= Ciudad Juárez Rebels =

Mexican serial killers

The Ciudad Juárez Rebels was the self-imposed name of a group of Mexican serial killers who were active between 1995 and 1996 in Ciudad Juárez, and are responsible for several feminicides in the city. The group was led by Sergio Armendáriz Diaz (born 1980) and Juan Contreras Jurado. Three other members of the group were sentenced in 2005: Carlos Barriento Vidales, Gerardo Fernández Molina and Romel Omar Ceniceros Garcia.

All of the members were convicted of eight murders, but their victim count is suspected to be between 10 and 14. According to the detainees themselves, they worked as hitmen for Abdul Latif Sharif, a convicted murderer suspected of homicides in the city, but this could not be verified.

== Crimes ==
On April 7, 1996, the torso of a woman was found in a vacant lot on the outskirts of the city, in a property called Lomas de Poleo, as well as several bones belonging to other victims. The torso belonged to Rosario García Leal, a 17-year-old employee at a Philips store who disappeared on December 7, 1995; she allegedly died of a craniecephalic contusion, while still alive she was raped and tortured. There were cuts on her body from a sharp weapon and sperm was found in her vagina. On the victim's clothes the letter "R" was found had been marked through rips, and a business card of a man named "Hector" was also found.

The exact day of García's death is not known, but it is believed to have been sometime around February 1996. Her murder was atypical to other related cases because they had kept her alive for a relatively long time, which had not happened in other cases.
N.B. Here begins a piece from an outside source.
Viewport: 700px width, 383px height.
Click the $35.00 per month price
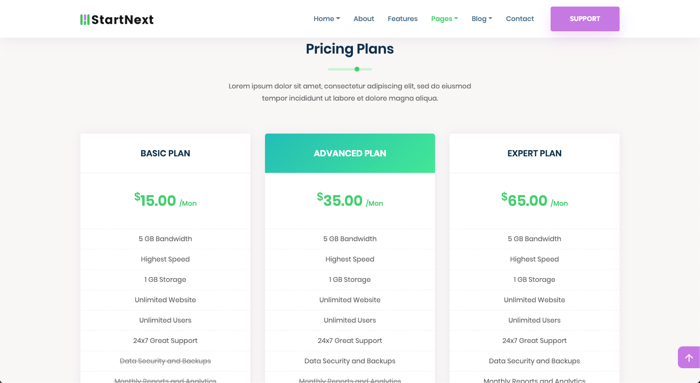tap(350, 200)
After their arrests, the five men confessed to having murdered eight women, although they later recanted and claimed to have been tortured by the police to plead guilty. Erika Fierro, a woman member of the gang who came to be related to the killings but could not be held accountable, would declare that Armendáriz once told her that he wanted her to present a friend of hers, to whom she only referred to as "Mausy":
"She did not want to talk to him, but I insisted and she went in. Then I did not see her again, I knew he was going to kill her, but I could not do anything else because he had threatened to kill me." (Erika Fierro; 1996)
— "... Ella no quería hablar con él. Pero yo insistí y ella fue. Después no la volví a ver. Yo sabía que él iba a matarla, pero no podía hacer otra cosa porque él había amenazado con matarme..." (Fierro, Erika; 1996)

== Apprehension ==
On April 8, 1996, a member of a local gang called "Los Rebeldes", Héctor Olivares Villalba, was arrested. He eventually confessed to having participated in the kidnapping of García on December 7, 1995, and her subsequent murder by several members of the gang, including Armendáriz, nicknamed "El Diablo".

That same year, 10 members of the gang were arrested, among them Carlos Hernández Molina Mariscal, Héctor Olivares Villalba, Romel Omar Garcia Ceniceros, Erika Fierro and Fernando Gremes Aguirre. The latter were later released because there was no evidence of their responsibility in the kidnappings, rapes and murders.